▶ **What you should do**
Please reproduce the lines from the one with "Click the Git commit checkmark icon" to the one with "Action: point(2223,32)", inclusive, character for character.

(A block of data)
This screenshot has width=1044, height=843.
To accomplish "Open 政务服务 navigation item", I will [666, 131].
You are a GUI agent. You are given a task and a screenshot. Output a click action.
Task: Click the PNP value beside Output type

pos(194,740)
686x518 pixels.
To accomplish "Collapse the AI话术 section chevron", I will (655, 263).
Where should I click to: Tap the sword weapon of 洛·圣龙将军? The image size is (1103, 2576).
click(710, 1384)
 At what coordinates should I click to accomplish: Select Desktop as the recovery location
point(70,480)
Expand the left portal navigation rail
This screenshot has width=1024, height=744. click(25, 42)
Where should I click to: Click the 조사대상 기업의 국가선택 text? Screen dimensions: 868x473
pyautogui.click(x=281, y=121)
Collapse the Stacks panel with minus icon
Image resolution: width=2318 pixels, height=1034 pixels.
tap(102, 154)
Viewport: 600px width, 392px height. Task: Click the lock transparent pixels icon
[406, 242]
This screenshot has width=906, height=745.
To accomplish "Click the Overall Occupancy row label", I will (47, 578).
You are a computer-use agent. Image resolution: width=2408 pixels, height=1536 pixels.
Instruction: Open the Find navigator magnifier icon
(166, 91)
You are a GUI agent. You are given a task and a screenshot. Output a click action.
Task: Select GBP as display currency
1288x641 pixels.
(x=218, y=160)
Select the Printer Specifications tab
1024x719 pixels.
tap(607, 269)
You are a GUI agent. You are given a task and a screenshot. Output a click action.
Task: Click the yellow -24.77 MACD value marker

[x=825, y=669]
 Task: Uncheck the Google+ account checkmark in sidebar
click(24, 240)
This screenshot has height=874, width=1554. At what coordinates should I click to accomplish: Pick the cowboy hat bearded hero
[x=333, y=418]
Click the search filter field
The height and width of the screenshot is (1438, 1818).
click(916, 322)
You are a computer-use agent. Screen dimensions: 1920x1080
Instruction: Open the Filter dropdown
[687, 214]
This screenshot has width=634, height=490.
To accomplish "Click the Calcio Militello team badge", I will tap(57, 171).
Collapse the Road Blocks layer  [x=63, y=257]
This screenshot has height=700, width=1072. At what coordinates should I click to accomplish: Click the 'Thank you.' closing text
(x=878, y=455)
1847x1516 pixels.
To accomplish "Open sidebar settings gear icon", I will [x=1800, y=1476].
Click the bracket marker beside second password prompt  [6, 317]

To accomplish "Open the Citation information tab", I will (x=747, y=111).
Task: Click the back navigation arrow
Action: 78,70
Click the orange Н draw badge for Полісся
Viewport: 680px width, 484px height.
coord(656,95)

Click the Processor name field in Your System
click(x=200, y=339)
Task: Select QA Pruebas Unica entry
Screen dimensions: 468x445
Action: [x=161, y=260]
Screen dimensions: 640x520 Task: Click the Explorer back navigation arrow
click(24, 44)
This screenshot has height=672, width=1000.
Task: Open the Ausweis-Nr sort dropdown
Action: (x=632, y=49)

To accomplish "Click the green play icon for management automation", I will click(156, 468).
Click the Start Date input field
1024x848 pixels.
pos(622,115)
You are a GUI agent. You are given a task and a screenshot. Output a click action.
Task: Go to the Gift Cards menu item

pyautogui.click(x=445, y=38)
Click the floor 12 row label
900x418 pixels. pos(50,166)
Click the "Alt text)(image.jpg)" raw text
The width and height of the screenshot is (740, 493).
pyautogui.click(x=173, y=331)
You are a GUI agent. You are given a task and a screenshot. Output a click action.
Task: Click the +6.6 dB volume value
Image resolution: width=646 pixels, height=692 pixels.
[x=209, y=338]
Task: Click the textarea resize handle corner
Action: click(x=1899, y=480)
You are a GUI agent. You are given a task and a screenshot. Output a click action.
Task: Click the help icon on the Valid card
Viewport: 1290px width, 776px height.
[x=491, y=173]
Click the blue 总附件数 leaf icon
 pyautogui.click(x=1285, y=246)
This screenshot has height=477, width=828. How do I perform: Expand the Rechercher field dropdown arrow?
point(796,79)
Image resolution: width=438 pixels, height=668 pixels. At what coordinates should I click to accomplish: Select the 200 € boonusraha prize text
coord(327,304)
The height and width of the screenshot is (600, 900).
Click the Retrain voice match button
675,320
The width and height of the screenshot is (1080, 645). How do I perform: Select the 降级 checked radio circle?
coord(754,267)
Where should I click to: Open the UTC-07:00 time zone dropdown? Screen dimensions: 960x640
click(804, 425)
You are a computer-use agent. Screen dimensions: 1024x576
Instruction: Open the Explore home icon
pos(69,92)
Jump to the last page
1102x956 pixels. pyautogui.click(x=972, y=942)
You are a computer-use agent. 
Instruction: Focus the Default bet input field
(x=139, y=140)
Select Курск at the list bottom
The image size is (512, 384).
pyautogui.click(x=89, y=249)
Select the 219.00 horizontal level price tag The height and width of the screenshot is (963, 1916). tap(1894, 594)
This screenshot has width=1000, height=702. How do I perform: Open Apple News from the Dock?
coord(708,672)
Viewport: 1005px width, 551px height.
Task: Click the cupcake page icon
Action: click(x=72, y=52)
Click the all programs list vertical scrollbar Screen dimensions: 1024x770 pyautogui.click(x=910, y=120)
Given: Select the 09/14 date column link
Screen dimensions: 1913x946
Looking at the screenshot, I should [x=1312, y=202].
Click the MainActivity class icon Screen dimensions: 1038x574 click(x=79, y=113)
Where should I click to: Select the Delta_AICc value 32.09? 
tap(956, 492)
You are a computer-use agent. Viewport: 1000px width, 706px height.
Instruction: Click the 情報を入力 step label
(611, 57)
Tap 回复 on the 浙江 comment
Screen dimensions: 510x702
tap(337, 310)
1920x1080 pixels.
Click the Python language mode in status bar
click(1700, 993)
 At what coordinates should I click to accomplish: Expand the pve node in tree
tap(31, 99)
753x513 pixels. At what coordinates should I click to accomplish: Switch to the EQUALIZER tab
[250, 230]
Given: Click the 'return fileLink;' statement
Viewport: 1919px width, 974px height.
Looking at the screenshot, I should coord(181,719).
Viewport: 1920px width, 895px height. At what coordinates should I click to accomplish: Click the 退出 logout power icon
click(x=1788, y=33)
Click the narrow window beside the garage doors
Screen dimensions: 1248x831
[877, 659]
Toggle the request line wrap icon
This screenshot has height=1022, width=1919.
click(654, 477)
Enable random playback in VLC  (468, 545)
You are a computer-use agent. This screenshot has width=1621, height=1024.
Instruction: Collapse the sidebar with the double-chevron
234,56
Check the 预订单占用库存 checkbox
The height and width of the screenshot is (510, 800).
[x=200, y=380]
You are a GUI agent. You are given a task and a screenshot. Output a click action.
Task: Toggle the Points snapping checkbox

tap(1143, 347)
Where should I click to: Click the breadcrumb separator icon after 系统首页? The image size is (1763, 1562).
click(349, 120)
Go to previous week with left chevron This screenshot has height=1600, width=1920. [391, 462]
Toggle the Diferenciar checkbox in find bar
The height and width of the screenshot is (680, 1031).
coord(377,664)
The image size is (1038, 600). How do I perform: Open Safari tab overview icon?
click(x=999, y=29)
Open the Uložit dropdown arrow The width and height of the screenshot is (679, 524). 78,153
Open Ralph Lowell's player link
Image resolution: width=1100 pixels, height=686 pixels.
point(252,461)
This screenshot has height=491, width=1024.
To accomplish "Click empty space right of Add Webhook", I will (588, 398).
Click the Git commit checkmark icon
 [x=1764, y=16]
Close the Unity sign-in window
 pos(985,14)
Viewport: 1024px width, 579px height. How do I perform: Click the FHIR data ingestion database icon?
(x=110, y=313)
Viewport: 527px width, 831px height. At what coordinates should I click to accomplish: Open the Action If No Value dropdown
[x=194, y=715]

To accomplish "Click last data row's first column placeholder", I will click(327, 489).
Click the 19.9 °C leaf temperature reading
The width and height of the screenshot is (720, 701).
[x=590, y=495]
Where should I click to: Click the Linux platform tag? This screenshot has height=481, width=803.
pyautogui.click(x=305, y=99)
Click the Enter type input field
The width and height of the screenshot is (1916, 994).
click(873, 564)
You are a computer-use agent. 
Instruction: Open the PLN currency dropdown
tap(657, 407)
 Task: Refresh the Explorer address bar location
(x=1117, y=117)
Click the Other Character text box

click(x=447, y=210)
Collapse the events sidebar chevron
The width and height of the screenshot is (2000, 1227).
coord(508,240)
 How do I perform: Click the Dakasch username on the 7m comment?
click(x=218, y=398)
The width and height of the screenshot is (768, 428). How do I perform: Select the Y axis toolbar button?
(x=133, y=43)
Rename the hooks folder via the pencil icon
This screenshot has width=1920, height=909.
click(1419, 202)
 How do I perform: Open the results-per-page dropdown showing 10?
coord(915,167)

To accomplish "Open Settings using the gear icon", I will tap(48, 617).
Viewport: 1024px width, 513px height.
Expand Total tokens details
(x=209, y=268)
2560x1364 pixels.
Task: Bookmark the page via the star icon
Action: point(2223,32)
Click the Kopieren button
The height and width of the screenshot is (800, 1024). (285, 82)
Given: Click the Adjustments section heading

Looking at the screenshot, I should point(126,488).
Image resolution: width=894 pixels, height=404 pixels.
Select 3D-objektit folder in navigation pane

▶ **Answer to the exercise**
Click the Git commit checkmark icon
 [x=1764, y=16]
Close the Unity sign-in window
 pos(985,14)
Viewport: 1024px width, 579px height. How do I perform: Click the FHIR data ingestion database icon?
(x=110, y=313)
Viewport: 527px width, 831px height. At what coordinates should I click to accomplish: Open the Action If No Value dropdown
[x=194, y=715]

To accomplish "Click last data row's first column placeholder", I will click(327, 489).
Click the 19.9 °C leaf temperature reading
The width and height of the screenshot is (720, 701).
[x=590, y=495]
Where should I click to: Click the Linux platform tag? This screenshot has height=481, width=803.
pyautogui.click(x=305, y=99)
Click the Enter type input field
The width and height of the screenshot is (1916, 994).
click(873, 564)
You are a computer-use agent. 
Instruction: Open the PLN currency dropdown
tap(657, 407)
 Task: Refresh the Explorer address bar location
(x=1117, y=117)
Click the Other Character text box

click(x=447, y=210)
Collapse the events sidebar chevron
The width and height of the screenshot is (2000, 1227).
coord(508,240)
 How do I perform: Click the Dakasch username on the 7m comment?
click(x=218, y=398)
The width and height of the screenshot is (768, 428). How do I perform: Select the Y axis toolbar button?
(x=133, y=43)
Rename the hooks folder via the pencil icon
This screenshot has width=1920, height=909.
click(1419, 202)
 How do I perform: Open the results-per-page dropdown showing 10?
coord(915,167)

To accomplish "Open Settings using the gear icon", I will tap(48, 617).
Viewport: 1024px width, 513px height.
Expand Total tokens details
(x=209, y=268)
2560x1364 pixels.
Task: Bookmark the page via the star icon
Action: point(2223,32)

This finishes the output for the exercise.